/*! \page hss_matrices HSS Approximation of Dense Matrices

We recommend to use the strumpack::structured::StructuredMatrix
interface instead of directly using the HSS classes. See \link dense
Dense Solvers \endlink.


\image html SPOptions_Interface.png width=23%

__Figure 3__: Illustration of a Hierarchically Semi-Separable (HSS)
matrix. Gray blocks are dense matrices. Off- diagonal blocks, on
different levels of the HSS hierarchy, are low-rank. The low-rank
factors of off-diagonal blocks of different levels are related.

The HSS include files are installed in the __include/HSS/__
subdirectory, or in __src/HSS/__. All HSS code is in the namespace
strumpack::HSS. The class for a sequential/multithreaded HSS matrix is
strumpack::HSS::HSSMatrix, while the distributed memory HSS class is
strumpack::HSS::HSSMatrixMPI. For examples of the usage of these
classes, see the test code in __test/test_HSS_seq.cpp__ and
__test/test_HSS_mpi.cpp__ respectively. There is also one sequential
example in __examples/dense/KernelRegression.cpp__, which uses HSS
compression for kernel matrices as used in certain machine learning
applications, see below, and see for instance \ref References "[2]".

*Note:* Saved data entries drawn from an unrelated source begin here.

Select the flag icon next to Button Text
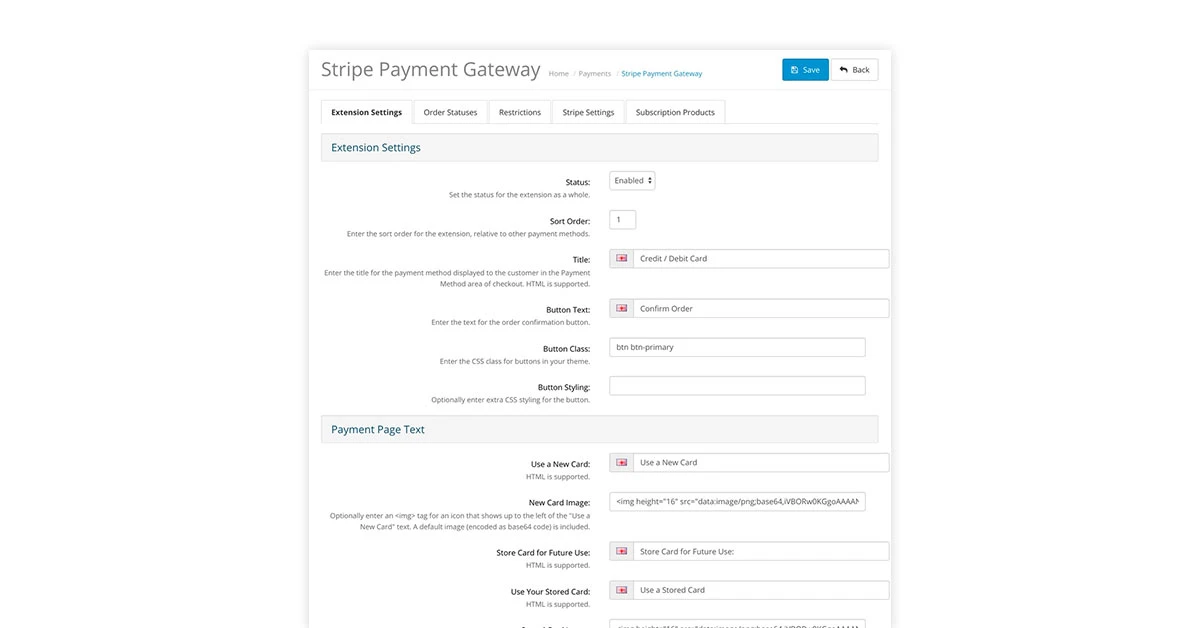This screenshot has height=628, width=1200. click(620, 307)
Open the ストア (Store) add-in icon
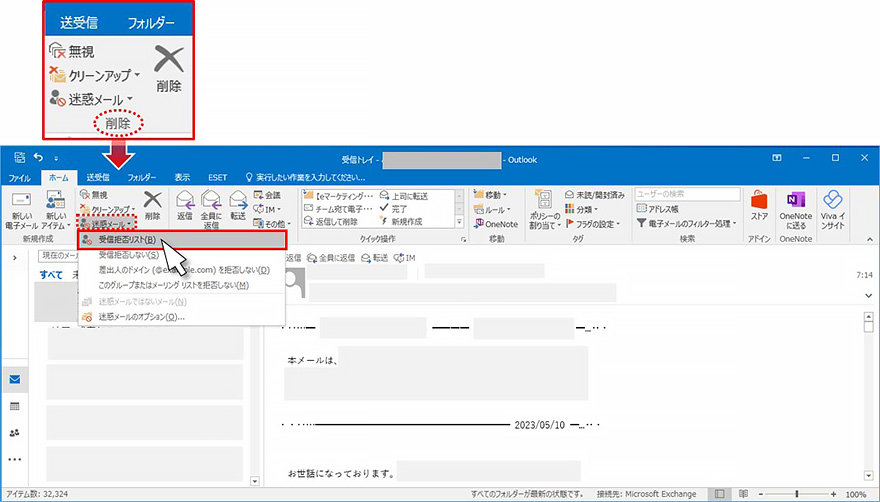The image size is (880, 502). pos(759,203)
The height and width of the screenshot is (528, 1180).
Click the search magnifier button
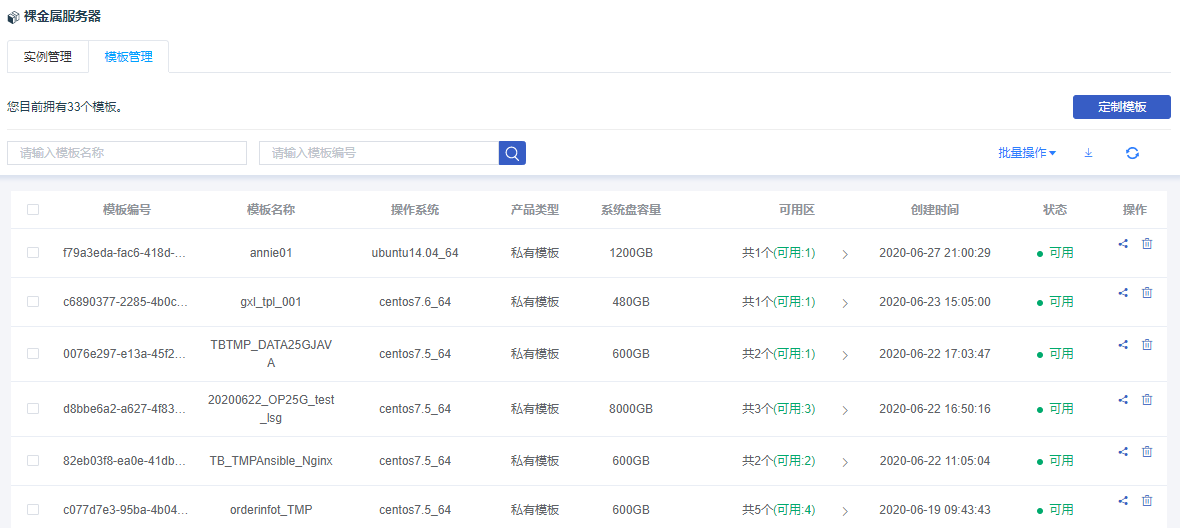pos(512,153)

We use a simple wrapper class strumpack::DenseMatrix, as a wrapper
around a column-major matrix. See the documentation for that class for
more info.



# HSS Matrix Construction

There are currently two ways to construct an HSS matrix:

- By giving an __explicit dense matrix as input__. This requires that
  the user builds the entire matrix. Currently, our HSS compression
  code uses randomized sampling, which repeatedly multiplies the given
  dense input matrix with a randomly generated matrix. This leads to
  an overall O(N^2r) complexity, where r is the maximum HSS rank. This
  complexity, combined with the O(N^2) memory requirements mean that
  this way of constructing an HSS matrix can be prohibitively
  expensive for large matrices.

- By __specifying two routines__:

   + A matrix times (multiple)vector product routine: Specifying a
   fast matrix times (multiple)vector multiplication routine will
   greatly speed-up the HSS construction phase (compared to performing
   the random sampling with an explicit dense matrix).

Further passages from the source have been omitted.